### Extracted records
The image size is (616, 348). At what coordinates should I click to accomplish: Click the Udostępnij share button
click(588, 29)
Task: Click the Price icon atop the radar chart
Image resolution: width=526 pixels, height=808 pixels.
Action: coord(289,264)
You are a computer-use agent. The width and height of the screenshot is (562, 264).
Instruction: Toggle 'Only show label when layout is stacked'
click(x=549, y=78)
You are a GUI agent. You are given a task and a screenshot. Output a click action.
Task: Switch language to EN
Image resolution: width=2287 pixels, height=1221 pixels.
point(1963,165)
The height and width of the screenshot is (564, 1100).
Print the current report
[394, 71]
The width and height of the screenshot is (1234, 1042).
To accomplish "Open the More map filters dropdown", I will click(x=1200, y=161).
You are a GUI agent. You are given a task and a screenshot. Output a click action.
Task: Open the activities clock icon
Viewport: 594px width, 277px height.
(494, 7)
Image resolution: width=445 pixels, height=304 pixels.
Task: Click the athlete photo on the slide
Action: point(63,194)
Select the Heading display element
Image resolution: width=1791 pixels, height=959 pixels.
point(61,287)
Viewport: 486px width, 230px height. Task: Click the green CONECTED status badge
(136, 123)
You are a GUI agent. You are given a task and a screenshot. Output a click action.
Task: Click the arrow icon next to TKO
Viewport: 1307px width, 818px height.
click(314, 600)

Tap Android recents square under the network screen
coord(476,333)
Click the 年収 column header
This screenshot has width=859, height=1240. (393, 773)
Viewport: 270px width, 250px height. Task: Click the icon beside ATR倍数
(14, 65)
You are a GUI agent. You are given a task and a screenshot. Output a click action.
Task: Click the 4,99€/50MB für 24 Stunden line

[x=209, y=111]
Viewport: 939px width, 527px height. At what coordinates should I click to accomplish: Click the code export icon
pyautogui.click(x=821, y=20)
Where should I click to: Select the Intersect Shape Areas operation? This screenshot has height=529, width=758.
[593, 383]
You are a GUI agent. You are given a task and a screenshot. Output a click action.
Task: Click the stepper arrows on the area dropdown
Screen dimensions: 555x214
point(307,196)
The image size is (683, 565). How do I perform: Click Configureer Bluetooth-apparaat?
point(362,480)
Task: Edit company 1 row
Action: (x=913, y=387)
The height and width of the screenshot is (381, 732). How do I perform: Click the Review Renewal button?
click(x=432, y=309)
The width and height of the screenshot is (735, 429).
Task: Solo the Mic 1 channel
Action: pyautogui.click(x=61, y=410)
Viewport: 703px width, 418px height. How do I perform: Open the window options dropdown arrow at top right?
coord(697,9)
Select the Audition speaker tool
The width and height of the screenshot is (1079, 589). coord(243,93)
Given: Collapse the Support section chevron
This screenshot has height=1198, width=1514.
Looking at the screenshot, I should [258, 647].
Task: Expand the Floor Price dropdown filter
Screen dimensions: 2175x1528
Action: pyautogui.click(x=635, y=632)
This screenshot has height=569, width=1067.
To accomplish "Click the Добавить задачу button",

### What the task asks
Put every line from the one holding "This screenshot has height=569, width=1067." through the last line of the rows above, inclusive, into a Markdown table with the columns No and Line. Give each line a number and skip any blank lines.

### Complete response
| No | Line |
|---|---|
| 1 | This screenshot has height=569, width=1067. |
| 2 | To accomplish "Click the Добавить задачу button", |